* [What is required] Every line in the data below that holds "chart" should be found and copied.

---- Data to process

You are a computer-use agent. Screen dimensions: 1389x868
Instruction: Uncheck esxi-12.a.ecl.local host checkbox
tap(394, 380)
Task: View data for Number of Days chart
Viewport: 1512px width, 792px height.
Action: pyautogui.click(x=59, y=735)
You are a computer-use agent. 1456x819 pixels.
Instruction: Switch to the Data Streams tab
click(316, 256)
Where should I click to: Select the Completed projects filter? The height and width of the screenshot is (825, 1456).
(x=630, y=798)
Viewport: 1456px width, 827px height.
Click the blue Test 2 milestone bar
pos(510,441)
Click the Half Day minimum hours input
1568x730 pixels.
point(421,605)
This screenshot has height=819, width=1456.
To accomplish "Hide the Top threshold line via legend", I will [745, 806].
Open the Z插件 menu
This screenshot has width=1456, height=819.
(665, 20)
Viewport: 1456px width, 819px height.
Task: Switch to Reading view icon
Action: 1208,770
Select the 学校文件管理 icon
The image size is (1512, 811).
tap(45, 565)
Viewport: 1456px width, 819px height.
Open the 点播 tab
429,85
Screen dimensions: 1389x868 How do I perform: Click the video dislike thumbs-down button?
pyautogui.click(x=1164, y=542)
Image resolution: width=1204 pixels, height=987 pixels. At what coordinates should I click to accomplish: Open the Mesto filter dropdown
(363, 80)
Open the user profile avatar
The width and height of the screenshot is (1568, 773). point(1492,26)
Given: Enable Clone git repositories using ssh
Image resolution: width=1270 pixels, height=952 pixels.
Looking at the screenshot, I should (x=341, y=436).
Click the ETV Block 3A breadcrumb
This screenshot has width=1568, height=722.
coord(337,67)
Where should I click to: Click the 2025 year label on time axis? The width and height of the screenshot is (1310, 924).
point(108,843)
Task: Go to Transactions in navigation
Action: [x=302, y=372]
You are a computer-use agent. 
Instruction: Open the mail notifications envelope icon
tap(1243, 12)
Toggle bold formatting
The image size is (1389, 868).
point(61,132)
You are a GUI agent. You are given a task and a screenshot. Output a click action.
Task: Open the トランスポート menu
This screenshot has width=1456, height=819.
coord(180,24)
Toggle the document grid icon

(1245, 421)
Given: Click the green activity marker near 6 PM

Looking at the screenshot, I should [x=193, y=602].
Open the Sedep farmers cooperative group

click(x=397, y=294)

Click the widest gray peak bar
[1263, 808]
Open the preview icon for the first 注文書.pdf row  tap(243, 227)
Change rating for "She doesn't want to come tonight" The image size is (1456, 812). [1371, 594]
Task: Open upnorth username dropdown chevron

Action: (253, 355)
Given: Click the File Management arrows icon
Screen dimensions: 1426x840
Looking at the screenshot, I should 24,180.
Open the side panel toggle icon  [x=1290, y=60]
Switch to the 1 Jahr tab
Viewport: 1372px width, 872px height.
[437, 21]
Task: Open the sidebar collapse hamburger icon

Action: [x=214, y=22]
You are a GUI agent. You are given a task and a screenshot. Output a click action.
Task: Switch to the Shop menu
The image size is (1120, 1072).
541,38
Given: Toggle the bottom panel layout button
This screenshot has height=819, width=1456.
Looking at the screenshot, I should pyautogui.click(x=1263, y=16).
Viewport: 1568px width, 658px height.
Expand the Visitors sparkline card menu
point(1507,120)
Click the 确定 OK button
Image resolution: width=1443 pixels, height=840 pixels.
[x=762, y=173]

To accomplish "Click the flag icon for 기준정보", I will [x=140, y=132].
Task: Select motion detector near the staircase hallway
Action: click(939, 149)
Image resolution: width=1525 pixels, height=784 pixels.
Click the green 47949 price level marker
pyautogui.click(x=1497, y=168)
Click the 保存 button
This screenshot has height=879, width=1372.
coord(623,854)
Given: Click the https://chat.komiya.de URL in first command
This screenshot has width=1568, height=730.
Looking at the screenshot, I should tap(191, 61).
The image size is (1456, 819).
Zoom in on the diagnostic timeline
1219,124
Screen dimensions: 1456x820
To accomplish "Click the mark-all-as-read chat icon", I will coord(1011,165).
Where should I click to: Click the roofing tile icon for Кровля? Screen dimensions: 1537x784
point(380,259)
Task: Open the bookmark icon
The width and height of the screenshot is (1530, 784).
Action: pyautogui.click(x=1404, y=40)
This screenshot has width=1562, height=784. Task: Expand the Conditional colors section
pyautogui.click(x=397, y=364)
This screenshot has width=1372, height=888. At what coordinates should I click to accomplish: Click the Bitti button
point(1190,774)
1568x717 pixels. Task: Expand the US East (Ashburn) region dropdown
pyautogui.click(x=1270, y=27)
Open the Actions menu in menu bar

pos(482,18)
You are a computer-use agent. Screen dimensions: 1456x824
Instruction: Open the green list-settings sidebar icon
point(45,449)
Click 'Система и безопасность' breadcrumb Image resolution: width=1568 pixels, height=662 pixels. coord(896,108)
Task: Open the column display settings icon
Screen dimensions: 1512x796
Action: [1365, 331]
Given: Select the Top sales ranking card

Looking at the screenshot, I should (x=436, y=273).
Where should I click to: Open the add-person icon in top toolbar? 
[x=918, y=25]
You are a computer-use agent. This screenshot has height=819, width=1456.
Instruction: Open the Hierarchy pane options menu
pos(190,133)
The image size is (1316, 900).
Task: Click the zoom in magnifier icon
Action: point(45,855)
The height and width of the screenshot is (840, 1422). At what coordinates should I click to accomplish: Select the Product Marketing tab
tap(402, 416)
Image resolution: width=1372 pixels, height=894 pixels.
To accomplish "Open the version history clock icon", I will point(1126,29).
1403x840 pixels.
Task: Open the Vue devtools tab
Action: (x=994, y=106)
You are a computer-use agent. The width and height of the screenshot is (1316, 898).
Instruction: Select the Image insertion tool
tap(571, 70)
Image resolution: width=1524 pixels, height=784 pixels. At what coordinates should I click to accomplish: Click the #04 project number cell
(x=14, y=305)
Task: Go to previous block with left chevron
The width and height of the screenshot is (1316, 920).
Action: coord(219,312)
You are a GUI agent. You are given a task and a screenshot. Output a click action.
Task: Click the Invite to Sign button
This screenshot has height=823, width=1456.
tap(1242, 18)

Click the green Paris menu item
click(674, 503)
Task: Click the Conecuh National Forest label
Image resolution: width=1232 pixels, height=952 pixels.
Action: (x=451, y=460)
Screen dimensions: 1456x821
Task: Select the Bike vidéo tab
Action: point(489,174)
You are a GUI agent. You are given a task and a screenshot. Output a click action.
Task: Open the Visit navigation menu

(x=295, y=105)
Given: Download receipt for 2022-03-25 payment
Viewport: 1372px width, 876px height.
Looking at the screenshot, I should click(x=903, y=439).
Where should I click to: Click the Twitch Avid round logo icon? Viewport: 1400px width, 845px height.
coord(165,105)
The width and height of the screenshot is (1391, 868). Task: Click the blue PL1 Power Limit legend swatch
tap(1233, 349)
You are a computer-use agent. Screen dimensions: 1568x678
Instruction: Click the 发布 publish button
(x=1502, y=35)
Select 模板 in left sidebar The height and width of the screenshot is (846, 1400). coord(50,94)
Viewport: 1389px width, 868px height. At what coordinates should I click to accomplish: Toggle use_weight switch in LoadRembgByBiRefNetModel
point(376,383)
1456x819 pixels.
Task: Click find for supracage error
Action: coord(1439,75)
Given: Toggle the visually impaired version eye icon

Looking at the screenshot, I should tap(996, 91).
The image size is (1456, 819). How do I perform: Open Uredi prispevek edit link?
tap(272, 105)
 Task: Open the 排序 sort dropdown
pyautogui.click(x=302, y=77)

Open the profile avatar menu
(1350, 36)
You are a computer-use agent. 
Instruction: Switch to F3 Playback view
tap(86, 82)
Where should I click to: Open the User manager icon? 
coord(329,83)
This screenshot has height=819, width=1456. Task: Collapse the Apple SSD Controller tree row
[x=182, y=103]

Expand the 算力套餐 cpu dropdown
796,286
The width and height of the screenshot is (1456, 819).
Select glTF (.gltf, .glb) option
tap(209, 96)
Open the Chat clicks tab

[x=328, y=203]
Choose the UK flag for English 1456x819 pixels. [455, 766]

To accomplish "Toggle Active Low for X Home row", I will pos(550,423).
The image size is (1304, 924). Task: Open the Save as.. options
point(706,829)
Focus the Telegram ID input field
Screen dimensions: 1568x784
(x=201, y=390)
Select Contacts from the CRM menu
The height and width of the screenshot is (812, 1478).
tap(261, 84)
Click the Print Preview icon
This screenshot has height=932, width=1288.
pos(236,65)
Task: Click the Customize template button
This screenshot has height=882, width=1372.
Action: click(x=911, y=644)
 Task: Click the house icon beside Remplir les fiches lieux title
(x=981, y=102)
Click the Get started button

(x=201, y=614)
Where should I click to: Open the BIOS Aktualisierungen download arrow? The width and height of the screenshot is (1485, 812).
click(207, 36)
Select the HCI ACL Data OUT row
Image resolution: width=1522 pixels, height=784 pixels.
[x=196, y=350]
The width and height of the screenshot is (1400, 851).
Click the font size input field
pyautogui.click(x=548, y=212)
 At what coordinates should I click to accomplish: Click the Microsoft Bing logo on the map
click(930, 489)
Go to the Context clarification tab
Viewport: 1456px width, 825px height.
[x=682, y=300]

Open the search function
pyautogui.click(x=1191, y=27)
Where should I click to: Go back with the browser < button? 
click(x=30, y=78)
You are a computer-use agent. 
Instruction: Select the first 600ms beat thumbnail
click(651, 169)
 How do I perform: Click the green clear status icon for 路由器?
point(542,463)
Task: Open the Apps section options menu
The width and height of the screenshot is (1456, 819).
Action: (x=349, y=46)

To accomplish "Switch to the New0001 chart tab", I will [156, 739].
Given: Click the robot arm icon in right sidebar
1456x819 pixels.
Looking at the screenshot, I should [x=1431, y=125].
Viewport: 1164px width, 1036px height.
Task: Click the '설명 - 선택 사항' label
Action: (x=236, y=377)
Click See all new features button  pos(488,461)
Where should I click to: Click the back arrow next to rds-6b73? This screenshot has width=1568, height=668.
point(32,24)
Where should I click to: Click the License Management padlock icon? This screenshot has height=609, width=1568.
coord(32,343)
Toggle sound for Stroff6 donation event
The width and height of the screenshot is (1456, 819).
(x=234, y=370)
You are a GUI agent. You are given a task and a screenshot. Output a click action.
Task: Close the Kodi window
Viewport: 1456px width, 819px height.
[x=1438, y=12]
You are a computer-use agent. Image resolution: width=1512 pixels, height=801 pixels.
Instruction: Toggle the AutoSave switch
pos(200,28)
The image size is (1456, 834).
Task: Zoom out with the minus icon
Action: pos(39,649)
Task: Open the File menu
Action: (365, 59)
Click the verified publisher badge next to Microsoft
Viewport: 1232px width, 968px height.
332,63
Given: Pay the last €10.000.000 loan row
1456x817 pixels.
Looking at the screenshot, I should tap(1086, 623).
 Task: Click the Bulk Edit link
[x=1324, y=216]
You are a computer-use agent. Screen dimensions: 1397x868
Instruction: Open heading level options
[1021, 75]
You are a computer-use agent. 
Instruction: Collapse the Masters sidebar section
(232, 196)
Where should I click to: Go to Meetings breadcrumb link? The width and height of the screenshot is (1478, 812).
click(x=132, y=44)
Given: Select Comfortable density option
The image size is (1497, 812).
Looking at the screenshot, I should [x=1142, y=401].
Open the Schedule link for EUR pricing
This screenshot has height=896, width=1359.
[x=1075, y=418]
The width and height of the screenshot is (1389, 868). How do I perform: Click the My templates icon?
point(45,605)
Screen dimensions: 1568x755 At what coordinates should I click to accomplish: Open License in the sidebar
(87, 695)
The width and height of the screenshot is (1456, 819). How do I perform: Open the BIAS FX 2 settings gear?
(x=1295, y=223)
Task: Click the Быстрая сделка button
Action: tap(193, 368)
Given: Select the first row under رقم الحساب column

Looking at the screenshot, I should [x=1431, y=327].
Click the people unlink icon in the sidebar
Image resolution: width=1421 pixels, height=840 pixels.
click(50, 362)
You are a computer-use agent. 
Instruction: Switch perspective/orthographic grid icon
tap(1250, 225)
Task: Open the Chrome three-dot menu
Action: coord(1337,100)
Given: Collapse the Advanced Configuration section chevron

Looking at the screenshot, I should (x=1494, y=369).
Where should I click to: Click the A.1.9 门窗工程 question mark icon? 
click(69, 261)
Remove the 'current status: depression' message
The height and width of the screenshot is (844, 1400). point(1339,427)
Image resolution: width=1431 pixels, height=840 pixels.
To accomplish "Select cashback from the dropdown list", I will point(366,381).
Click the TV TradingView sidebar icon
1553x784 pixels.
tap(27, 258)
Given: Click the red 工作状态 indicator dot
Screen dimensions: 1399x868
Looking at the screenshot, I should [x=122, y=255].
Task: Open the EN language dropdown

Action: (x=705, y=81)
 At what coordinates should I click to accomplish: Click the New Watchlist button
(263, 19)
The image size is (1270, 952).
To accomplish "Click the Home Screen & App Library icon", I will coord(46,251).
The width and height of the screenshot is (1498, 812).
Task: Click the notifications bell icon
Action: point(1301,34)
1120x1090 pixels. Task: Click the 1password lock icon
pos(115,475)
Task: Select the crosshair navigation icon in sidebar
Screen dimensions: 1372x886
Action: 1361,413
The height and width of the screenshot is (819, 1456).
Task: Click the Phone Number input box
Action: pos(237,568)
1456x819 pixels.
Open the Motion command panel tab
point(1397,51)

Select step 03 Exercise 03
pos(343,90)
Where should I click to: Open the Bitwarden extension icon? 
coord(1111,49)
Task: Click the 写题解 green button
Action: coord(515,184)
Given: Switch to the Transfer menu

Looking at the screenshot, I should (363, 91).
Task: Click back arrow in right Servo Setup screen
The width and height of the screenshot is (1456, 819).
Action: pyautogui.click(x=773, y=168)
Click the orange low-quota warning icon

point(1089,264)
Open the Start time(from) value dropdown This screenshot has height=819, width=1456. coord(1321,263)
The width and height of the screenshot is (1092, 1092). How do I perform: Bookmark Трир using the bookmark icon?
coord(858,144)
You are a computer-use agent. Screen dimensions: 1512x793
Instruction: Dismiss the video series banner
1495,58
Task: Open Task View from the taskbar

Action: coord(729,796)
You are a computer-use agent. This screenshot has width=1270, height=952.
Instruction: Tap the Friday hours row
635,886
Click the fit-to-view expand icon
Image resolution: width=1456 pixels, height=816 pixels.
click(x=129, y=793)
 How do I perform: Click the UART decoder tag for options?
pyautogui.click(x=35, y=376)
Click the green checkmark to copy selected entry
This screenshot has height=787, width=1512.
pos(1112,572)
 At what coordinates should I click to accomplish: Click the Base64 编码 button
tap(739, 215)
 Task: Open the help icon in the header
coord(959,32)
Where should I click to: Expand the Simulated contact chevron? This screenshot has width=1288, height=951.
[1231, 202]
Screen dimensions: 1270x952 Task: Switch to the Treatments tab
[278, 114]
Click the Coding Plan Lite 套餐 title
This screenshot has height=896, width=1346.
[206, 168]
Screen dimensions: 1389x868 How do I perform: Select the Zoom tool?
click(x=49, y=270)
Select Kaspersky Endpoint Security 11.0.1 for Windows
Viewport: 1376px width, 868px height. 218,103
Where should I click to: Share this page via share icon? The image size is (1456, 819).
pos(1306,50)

--------

* [Answer section]
Task: View data for Number of Days chart
To accomplish "Switch to the New0001 chart tab", I will [156, 739].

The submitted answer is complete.